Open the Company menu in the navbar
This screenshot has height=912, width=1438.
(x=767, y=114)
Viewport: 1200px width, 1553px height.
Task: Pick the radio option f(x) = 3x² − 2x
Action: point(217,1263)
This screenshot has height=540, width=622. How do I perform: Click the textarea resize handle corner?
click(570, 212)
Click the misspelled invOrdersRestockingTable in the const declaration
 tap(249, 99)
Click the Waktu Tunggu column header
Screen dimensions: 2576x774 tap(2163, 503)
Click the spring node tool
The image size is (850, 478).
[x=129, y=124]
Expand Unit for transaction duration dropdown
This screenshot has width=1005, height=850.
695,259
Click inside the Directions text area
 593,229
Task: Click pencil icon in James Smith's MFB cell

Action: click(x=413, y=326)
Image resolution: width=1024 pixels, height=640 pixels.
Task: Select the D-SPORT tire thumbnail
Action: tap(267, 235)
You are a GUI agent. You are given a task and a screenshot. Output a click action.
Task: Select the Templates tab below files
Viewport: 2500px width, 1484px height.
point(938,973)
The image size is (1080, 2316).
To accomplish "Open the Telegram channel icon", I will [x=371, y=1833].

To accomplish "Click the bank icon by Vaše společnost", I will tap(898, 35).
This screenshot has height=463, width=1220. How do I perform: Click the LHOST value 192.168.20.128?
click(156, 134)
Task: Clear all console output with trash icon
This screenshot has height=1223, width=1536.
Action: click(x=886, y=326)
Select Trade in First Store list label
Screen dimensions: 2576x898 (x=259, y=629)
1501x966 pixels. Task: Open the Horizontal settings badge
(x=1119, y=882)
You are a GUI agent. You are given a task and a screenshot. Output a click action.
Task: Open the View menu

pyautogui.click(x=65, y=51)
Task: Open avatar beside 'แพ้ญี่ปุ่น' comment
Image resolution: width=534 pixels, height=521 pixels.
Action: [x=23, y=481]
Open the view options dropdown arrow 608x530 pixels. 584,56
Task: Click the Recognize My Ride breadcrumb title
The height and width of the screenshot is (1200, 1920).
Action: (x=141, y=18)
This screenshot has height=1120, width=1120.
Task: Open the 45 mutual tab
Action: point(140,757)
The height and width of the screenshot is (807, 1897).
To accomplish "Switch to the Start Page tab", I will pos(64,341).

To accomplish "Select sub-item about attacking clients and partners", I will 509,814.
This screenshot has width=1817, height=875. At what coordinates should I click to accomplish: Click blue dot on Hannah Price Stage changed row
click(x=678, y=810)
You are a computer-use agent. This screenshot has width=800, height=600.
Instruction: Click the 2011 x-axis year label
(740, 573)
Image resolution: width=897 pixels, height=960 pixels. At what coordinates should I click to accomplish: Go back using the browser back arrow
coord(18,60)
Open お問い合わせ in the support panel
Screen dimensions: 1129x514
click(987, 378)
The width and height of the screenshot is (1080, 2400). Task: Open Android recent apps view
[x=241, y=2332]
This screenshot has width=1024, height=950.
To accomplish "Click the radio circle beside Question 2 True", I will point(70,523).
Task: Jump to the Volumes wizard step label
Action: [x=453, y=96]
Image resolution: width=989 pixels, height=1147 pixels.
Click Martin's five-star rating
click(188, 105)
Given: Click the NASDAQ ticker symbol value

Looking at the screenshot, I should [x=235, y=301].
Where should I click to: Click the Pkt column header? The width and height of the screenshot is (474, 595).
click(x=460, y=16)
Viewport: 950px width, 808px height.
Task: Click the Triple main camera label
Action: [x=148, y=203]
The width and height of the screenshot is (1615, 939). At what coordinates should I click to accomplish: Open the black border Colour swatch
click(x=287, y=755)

══════════

TASK TO CARRY OUT: Starting at the line that contains "The height and width of the screenshot is (1200, 1920)." and stopping after the line that contains "You are a computer-use", write out every line exactly as it appears above, and no other line.

TASK OUTPUT:
The height and width of the screenshot is (1200, 1920).
Action: (x=141, y=18)
This screenshot has height=1120, width=1120.
Task: Open the 45 mutual tab
Action: point(140,757)
The height and width of the screenshot is (807, 1897).
To accomplish "Switch to the Start Page tab", I will pos(64,341).

To accomplish "Select sub-item about attacking clients and partners", I will 509,814.
This screenshot has width=1817, height=875. At what coordinates should I click to accomplish: Click blue dot on Hannah Price Stage changed row
click(x=678, y=810)
You are a computer-use agent. This screenshot has width=800, height=600.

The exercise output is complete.